Environment : Stand alone Tempo deployment with storage as local Multi Tenancy : No auth-enabled : false Intent : to send Jaeger traces to Tempo for the purposes of tracing from traces to Loki logs. Tempo Version : 0.7 the latest

batwork7 avatar May 11 '21 16:05 batwork7

Any help in resolving this issue would be grealy appreciated.

batwork7 avatar May 11 '21 16:05 batwork7

I believe I'm experiencing this with Tempo 1.2.1 as well. Any updates here?

jjneely avatar Dec 29 '21 22:12 jjneely

No changes here, multitenancy is only supported when ingesting gRPC, so you should use either OTLP gRPC or Jaeger gRPC in a multitenant setup.

kvrhdn avatar Dec 30 '21 14:12 kvrhdn

I'm using a proxy in front of tempo that doesn't support grpc. Is there any plans to keep the tenant ID when going over the tempo-oltp-http endpoint?

flokli avatar Jan 19 '22 16:01 flokli

We would need changes upstream to support multitenancy over this endpoint. GRPC takes all headers and automatically injects them into the context. HTTP does not.

If you have options w/r to your proxy I'd recommend envoy it is an excellent HTTP2/GRPC proxy.

joe-elliott avatar Jan 19 '22 18:01 joe-elliott

Any solution that entails setting the tenant header at the client end introduces a security flaw: all it takes is knowing the tenant header, then you can impersonate that tenant with reads and writes. The fact is clients are often independent services that send traces over external internet connections and there is a need to authenticate those clients at the gateway.

To solved this problem (in Cortex), we have the client doing mTLS auth with the ingress-nginx gateway, then nginx would set the tenant header based on the CN in the TLS certificate presented by the client. I was looking to do something similar in Tempo, this time just to find out multi-tenancy is not supported over HTTP.

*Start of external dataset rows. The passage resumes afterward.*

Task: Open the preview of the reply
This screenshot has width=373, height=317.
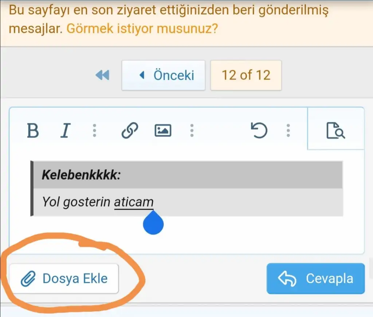Action: coord(335,130)
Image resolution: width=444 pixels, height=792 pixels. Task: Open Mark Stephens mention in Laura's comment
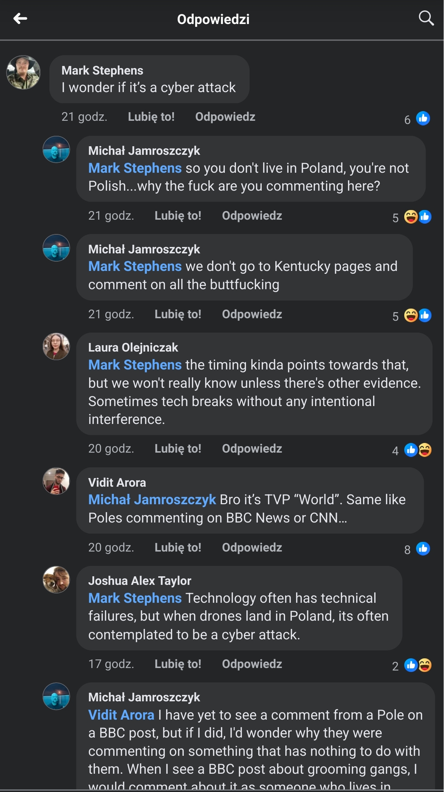135,365
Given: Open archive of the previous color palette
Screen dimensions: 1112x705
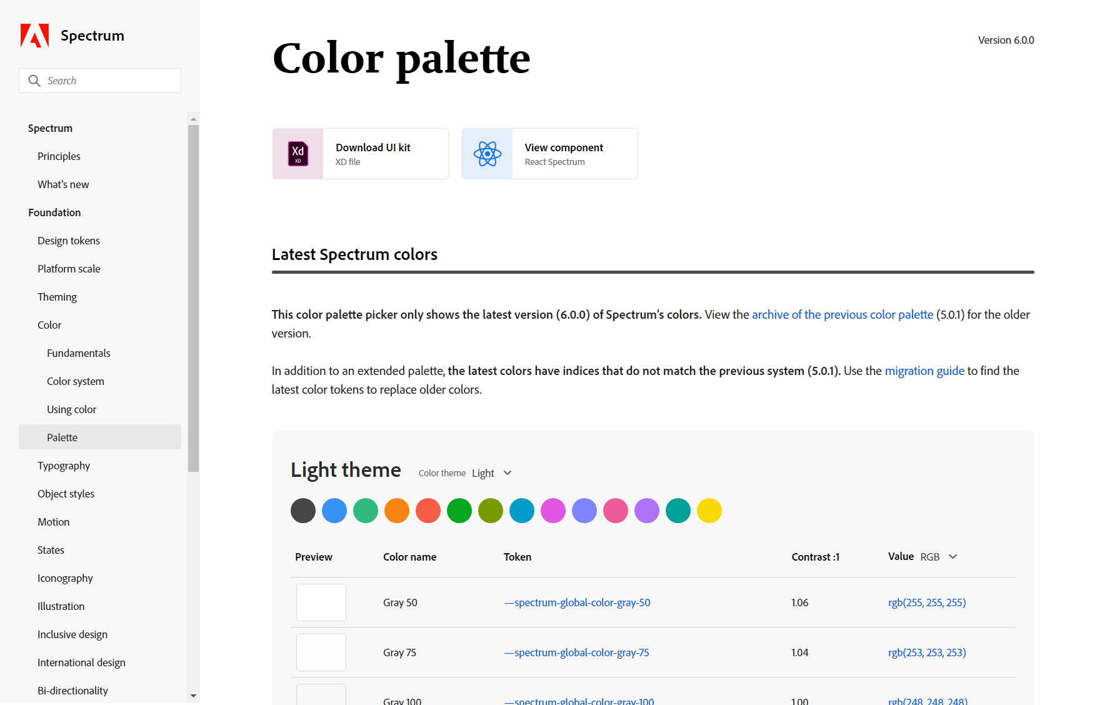Looking at the screenshot, I should (842, 314).
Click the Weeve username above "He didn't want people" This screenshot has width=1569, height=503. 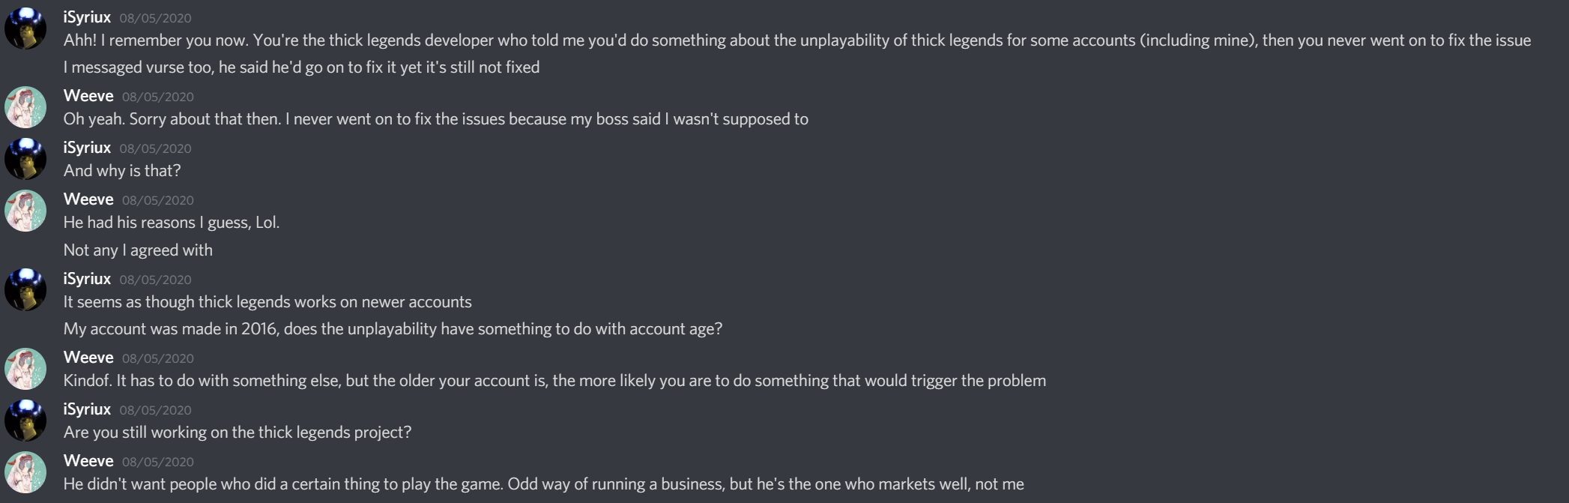88,461
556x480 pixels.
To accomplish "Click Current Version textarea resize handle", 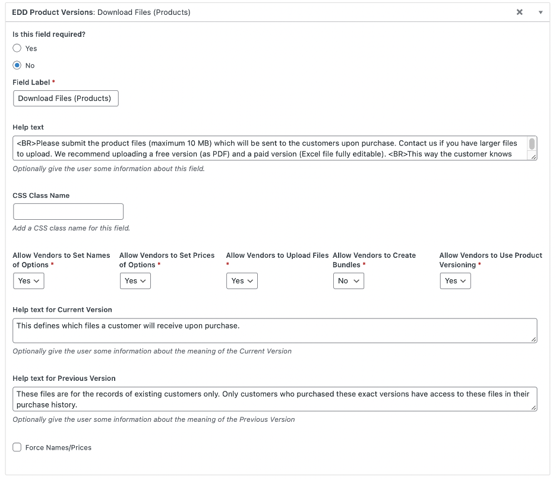I will pyautogui.click(x=533, y=339).
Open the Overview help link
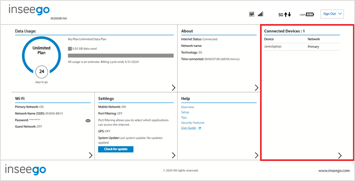355x181 pixels. click(187, 107)

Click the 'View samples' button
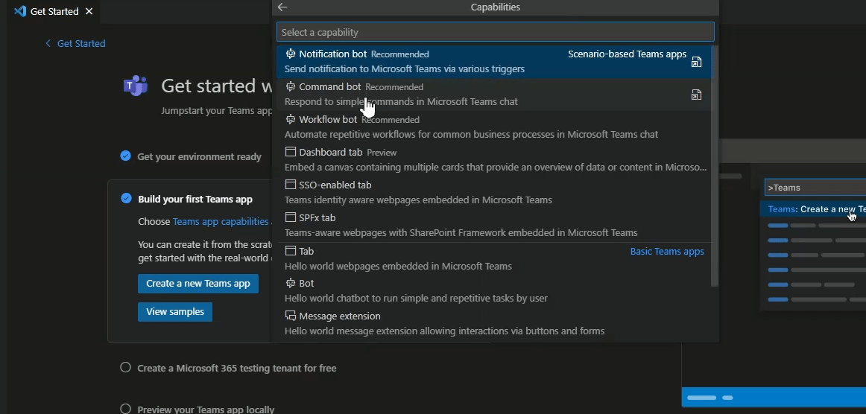coord(175,312)
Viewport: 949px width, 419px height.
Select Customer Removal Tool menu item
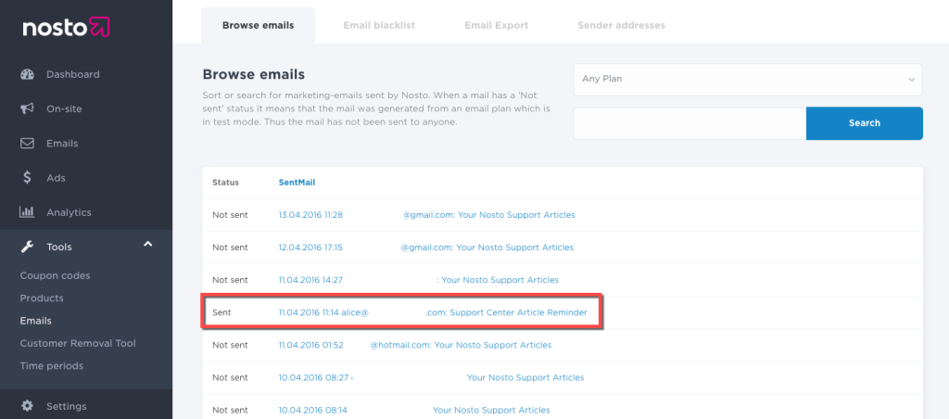point(78,344)
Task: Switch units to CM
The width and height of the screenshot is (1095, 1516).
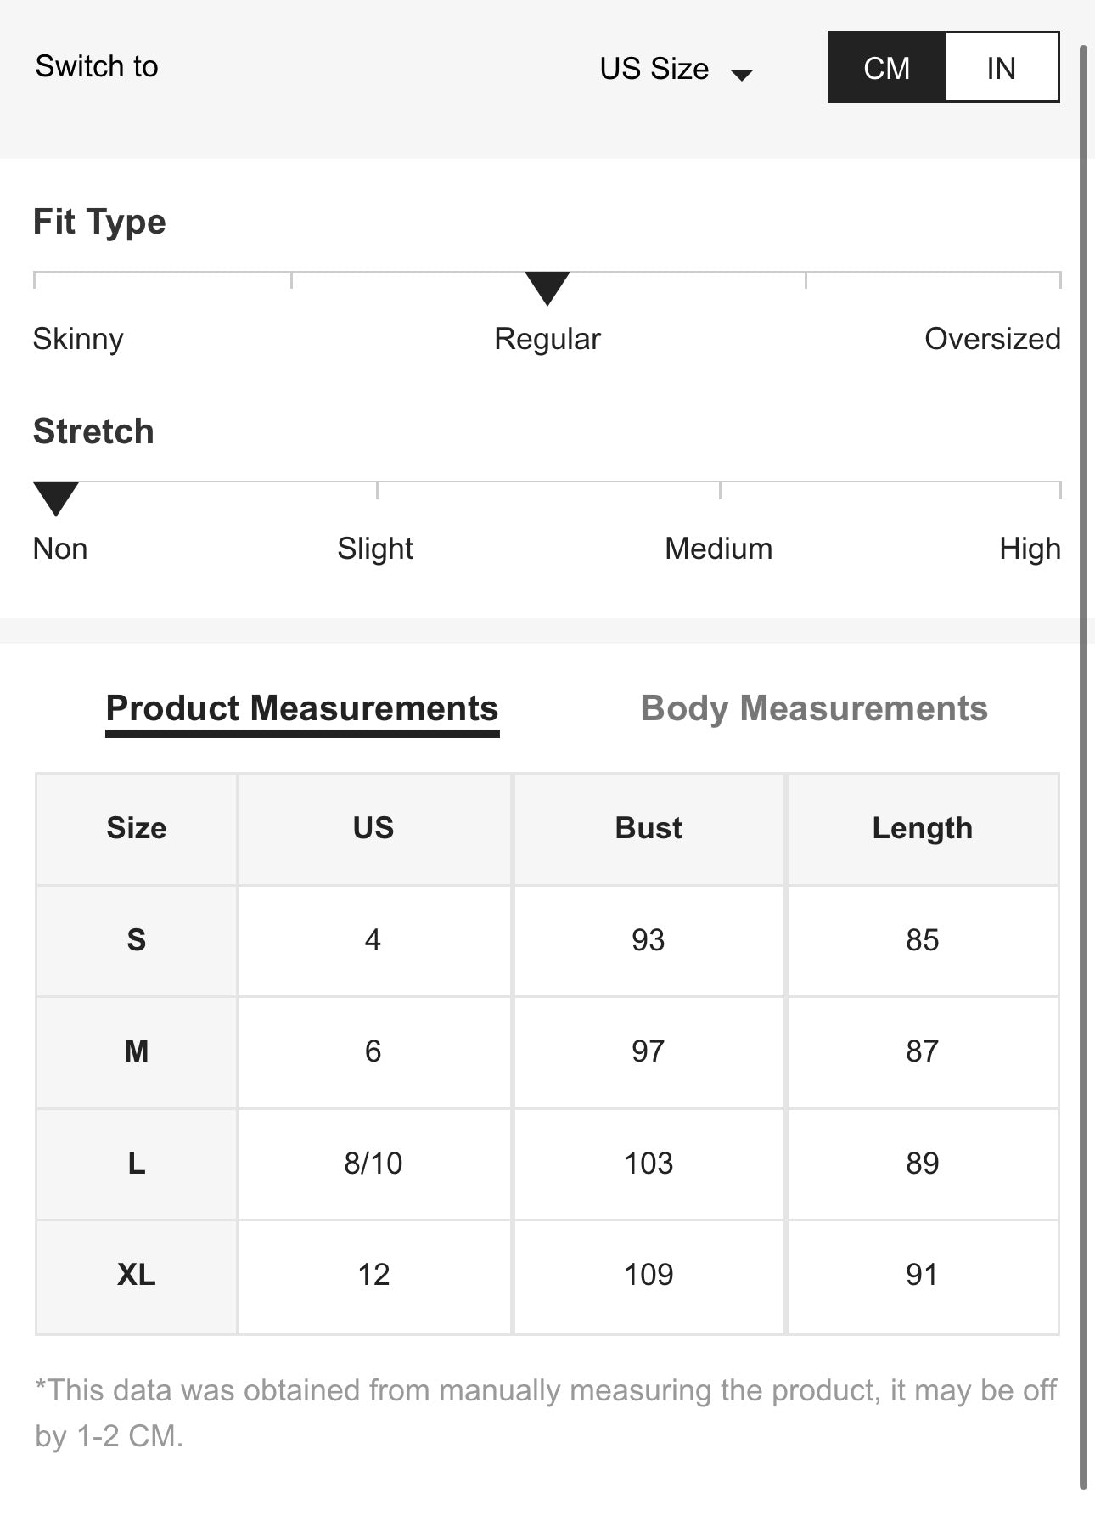Action: [x=886, y=68]
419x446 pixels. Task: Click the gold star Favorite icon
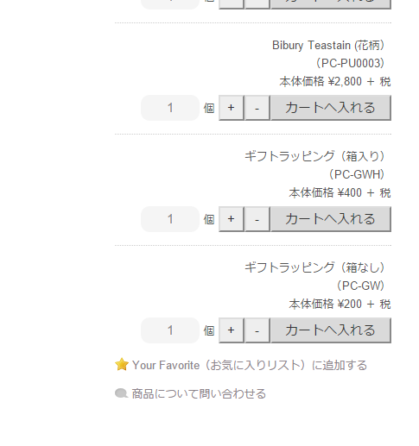122,364
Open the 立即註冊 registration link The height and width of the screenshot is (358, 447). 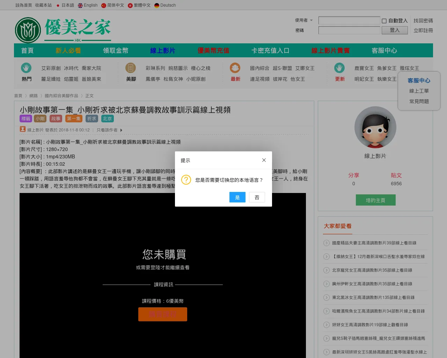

GRPC over ingress-nginx is not as trivial as this demonstration makes it sond: the success of it depends on the instrumentation at the server's end. So far I've got traces making it to Tempo, but these occasional logs in Grafana Agent make me think I'm loosing some traces because connection racing conditions:

ts=2022-04-13T21:34:23Z level=error caller=exporterhelper/queued_retry_inmemory.go:93 msg="Exporting failed. No more retries left. Dropping data." component=traces traces_config=tempo kind=exporter name=otlp/0 error="max elapsed time expired rpc error: code = Unavailable desc = connection closed before server preface received" dropped_items=366

danfromtitan avatar Apr 13 '22 21:04 danfromtitan

@liguozhong suggested in https://github.com/grafana/tempo/issues/1381#issuecomment-1098877991 that we could use the Authenticator interface to extract this information out of the request coming from the OpenTelemetry receivers.

kvrhdn avatar Apr 14 '22 13:04 kvrhdn

Any solution that entails setting the tenant header at the client end introduces a security flaw: all it takes is knowing the tenant header, then you can impersonate that tenant with reads and writes. The fact is clients are often independent services that send traces over external internet connections and there is a need to authenticate those clients at the gateway.

To solved this problem (in Cortex), we have the client doing mTLS auth with the ingress-nginx gateway, then nginx would set the tenant header based on the CN in the TLS certificate presented by the client. I was looking to do something similar in Tempo, this time just to find out multi-tenancy is not supported over HTTP.

Managed to get GRPC working through ingress-nginx, the gist of it is to use grpc_set_header in a configuration-snippet to insert the X-Scope-OrgID header. (Luckily the reading path does take the tenant name in an HTTP header, otherwise Grafana doesn't seem to have a decent GRPC data source that supports client TLS authentication.)

danfromtitan avatar Apr 18 '22 19:04 danfromtitan

grpc_set_header

The grpc_set_header suggestion is great, I didn't think about it before, but I solved it temporarily by another way (fork otlp collector). https://github.com/open-telemetry/opentelemetry-collector/issues/5216 https://github.com/liguozhong/opentelemetry-collector/commit/3f6214ee68930a23a656df9ea739e6b6ef457992

liguozhong avatar Apr 19 '22 09:04 liguozhong